** Data items **
+ + + +

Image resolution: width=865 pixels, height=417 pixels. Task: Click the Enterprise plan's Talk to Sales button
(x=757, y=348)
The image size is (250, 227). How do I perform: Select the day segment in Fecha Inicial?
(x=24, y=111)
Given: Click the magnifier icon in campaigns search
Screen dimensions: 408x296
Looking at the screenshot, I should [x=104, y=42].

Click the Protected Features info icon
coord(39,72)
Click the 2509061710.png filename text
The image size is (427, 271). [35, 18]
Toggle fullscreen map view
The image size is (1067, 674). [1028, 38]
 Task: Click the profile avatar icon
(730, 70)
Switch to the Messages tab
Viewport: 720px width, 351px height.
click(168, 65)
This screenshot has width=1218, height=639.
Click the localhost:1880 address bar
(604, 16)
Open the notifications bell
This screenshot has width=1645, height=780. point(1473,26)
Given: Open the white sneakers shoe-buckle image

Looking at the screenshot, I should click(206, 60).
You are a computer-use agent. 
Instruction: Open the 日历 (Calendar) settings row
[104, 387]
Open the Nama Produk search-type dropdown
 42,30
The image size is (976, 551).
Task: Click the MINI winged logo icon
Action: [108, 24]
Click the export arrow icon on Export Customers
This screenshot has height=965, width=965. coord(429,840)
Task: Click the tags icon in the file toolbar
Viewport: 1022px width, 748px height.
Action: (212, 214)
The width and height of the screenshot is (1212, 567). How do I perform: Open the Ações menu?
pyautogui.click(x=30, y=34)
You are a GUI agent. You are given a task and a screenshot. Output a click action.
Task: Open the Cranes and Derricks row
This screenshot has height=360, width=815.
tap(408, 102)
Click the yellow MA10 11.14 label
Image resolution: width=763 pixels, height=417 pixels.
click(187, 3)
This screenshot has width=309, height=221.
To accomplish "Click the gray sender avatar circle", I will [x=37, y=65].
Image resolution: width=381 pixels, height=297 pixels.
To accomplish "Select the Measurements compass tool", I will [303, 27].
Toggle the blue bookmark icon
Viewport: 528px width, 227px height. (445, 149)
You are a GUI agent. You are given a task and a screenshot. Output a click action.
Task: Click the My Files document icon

+ + + +

** Exercise **
For this task, write out exactly the lines of the entries above, starting at the line with "Instruction: Open the" and ending at the line with "Task: Open the Cranes and Derricks row", both included, and no others.

** Exercise answer **
Instruction: Open the 日历 (Calendar) settings row
[104, 387]
Open the Nama Produk search-type dropdown
 42,30
The image size is (976, 551).
Task: Click the MINI winged logo icon
Action: [108, 24]
Click the export arrow icon on Export Customers
This screenshot has height=965, width=965. coord(429,840)
Task: Click the tags icon in the file toolbar
Viewport: 1022px width, 748px height.
Action: (212, 214)
The width and height of the screenshot is (1212, 567). How do I perform: Open the Ações menu?
pyautogui.click(x=30, y=34)
You are a GUI agent. You are given a task and a screenshot. Output a click action.
Task: Open the Cranes and Derricks row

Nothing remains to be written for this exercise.